Geplatzte SPD-Gespräche: Wer will in Wiesbaden regieren?
SPD-Gespräche sind geplatzt - Welches Bündnis Wiesbaden regieren will
In Wiesbaden formiert sich möglicherweise ein neues politisches Bündnis: CDU, Grüne, FDP und Volt nehmen Sondierungsgespräche für eine gemeinsame Koalition auf. Zuvor waren wochenlange Verhandlungen mit der SPD ohne Ergebnis geblieben.
Die vier Parteien haben sich darauf verständigt, ab sofort inhaltliche Schnittmengen zu prüfen. Ziel sei eine stabile und zukunftsorientierte Stadtregierung für die hessische Landeshauptstadt, heißt es in einer gemeinsamen Mitteilung.

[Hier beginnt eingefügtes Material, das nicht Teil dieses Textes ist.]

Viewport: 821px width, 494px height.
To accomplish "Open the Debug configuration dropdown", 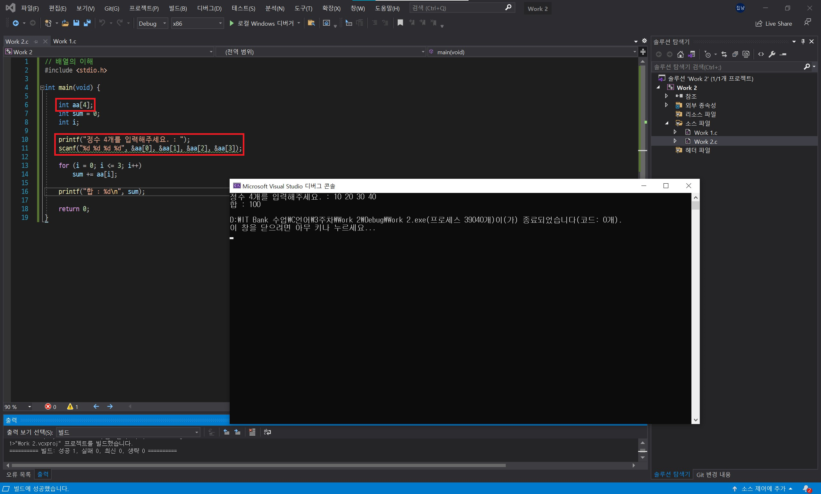I will (152, 23).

Wirtschaft und Verkehr im Blick
Die CDU steht nach eigenen Angaben weiterhin für eine stabile Mehrheit bereit. Sie will Wiesbaden laut Kreisvorsitzendem Ingmar Jung durch einfache Rahmenbedingungen wieder attraktiver für Investoren machen. Zudem stehe eine Verkehrspolitik im Fokus, die niemanden einseitig benachteilige.
Auch die FDP setzt den Angaben zufolge auf die Stärkung der Wirtschaft und deine Verkehrspolitik, die unterschiedliche Interessen zusammenführt. Man wolle Wiesbaden mit frischen Ideen auf einen klaren Zukunftskurs bringen und die Stadt gleichzeitig attraktiv, wettbewerbsfähig und lebenswert gestalten.

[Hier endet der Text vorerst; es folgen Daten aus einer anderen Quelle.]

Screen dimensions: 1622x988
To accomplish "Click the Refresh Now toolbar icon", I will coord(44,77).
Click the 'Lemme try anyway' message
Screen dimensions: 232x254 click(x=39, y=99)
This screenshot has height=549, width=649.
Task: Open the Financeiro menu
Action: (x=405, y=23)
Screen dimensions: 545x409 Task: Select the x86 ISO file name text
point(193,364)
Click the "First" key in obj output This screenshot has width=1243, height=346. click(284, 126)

Klimaschutz und digitale Verwaltung
Die Grünen betonen derweil den Klimaschutz, den Erhalt der Biodiversität und eine nachhaltige Stadtentwicklung. Bei allen Maßnahmen sollen die Auswirkungen auf den sozialen Zusammenhalt beachtet werden, teilen die Kreisvorsitzenden Rebecca Thomas und Daniel Schmitt mit. “Dabei ist uns ebenso wichtig, die Verkehrspolitik im Dialog und entlang klarer Kriterien weiterzuentwickeln, um unterschiedliche Interessen fair auszugleichen und tragfähige Lösungen für alle Menschen in Wiesbaden zu schaffen”, hieß es.
Die Partei Volt bringt vor allem das Ziel einer bürgernahen und digitalen Verwaltung in die anstehenden Gespräche ein. "Unser Ziel ist eine Stadt, die Chancen nutzt, Innovationen ermöglicht und die Herausforderungen der kommenden Jahre pragmatisch und lösungsorientiert angeht", teilte der Co-Vorsitzende Edwin Meier mit.
Kluges Wirtschaften als Fundament
Trotz unterschiedlicher Schwerpunkte sind sich die Beteiligten in einem zentralen Punkt einig: Die städtischen Finanzen sollen stabilisiert werden. Nur durch kluges Wirtschaften lasse sich die Zukunft Wiesbadens sichern, so die Parteivorsitzenden abschließend. Dieses finanzielle Fundament sei nötig, um sich auch künftig den Bedürfnissen von Kindern, Jugendlichen und Familien widmen zu können.